In this section of severeme.info you can read about the author of “Severe ME/CFS: A Guide to Living” as well as her own comments on life with very severe ME and her book.
Emily Rose Collingridge was born in London in 1981. A passionate and feisty child, she was eager and determined to enjoy everything in life. When she contracted mumps in 1987 she and her family had no idea just how much the future was going to test her strength of character.

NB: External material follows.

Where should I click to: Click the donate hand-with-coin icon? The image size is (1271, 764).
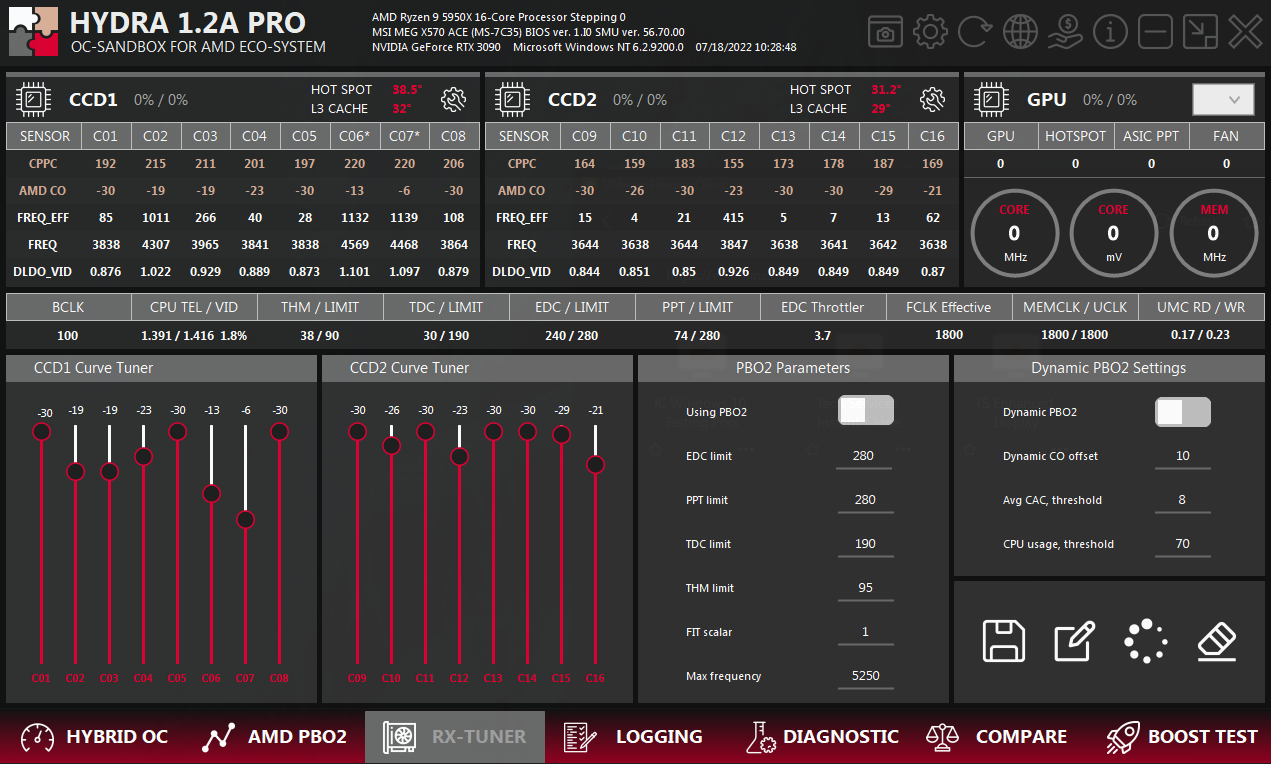[x=1065, y=32]
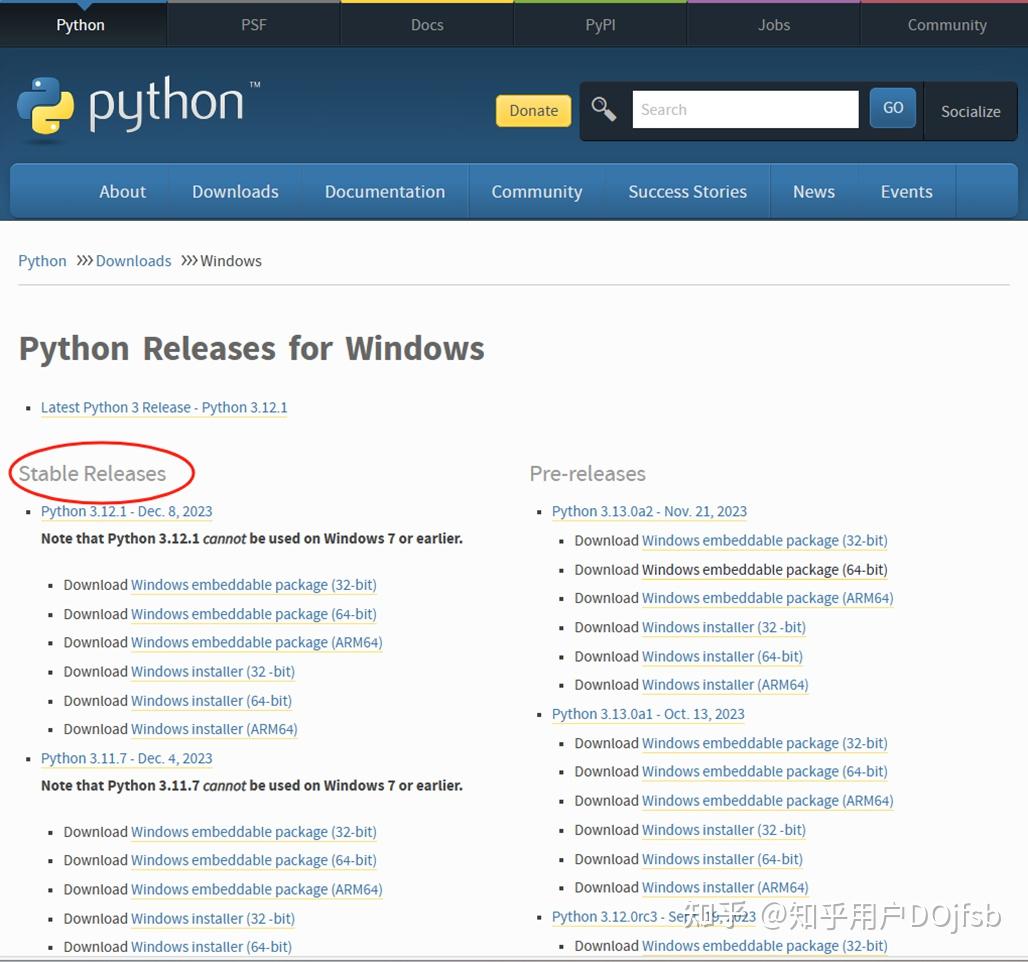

For nine years she suffered a huge array of bewildering and worrying symptoms for which doctors could find no cause. Ignorance about ME and poor advice meant that she spent many years struggling to attend school and trying to keep up with her peers when it was far beyond her capabilities. In 1996 she finally received a diagnosis, but by this time was completely dependent on a wheelchair. Thankfully she discovered the Association of Young People with ME (known as AYME), a charity then in its infancy. Despite now being severely affected and almost entirely housebound, she threw herself into work as the organisation’s PR and Fundraising Manager. During this time she spoke to many families who were affected by ME and learnt a great deal about the condition. Her work was recognised nationally by the Whitbread Volunteer Action Awards.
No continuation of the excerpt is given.